I preached on July 13 in a Baptist church not too far from the jetty where the Judsons first landed 201 years earlier on July 13. I spoke of the doctrine of justification by faith and the rediscovery of the Word of God during the Reformation. Luther’s rediscovery of the centrality of the Scriptures became the ground in which the modern missionary movement grew and the ground upon which Judson and evangelical Bible translators have stood. Judson himself said it well:
Modern missions have been distinguished from the Roman Catholic, and, indeed, from all former missions since apostolic times, by honoring and sounding out the Word of God; and I do believe that those missions which give the highest place to the Divine Word will be most owned of God, and blessed with the influence of the Holy Spirit.
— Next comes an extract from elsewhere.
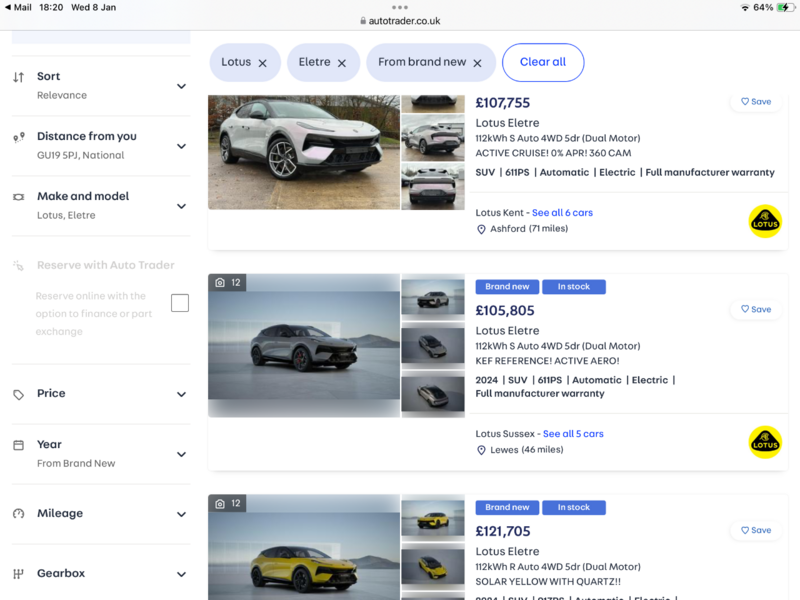Click the Clear all button
Viewport: 800px width, 600px height.
click(x=543, y=62)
There is only one book in the world which has descended from heaven; or, as I tell the Burmans, there is only one golden lamp which God has suspended from heaven to guide us thither.[1]
[1]Middleditch, Burmah’s Great, 318-319; Wayland, Memoir, 2:126-127. For a very similar statement, consider Judson’s address at the ninth annual meeting of the American and Foreign Bible Society, held May 15, 1846; see: Middleditch, Burmah’s Great, 388-391; Wayland, Memoir, 2:235-238.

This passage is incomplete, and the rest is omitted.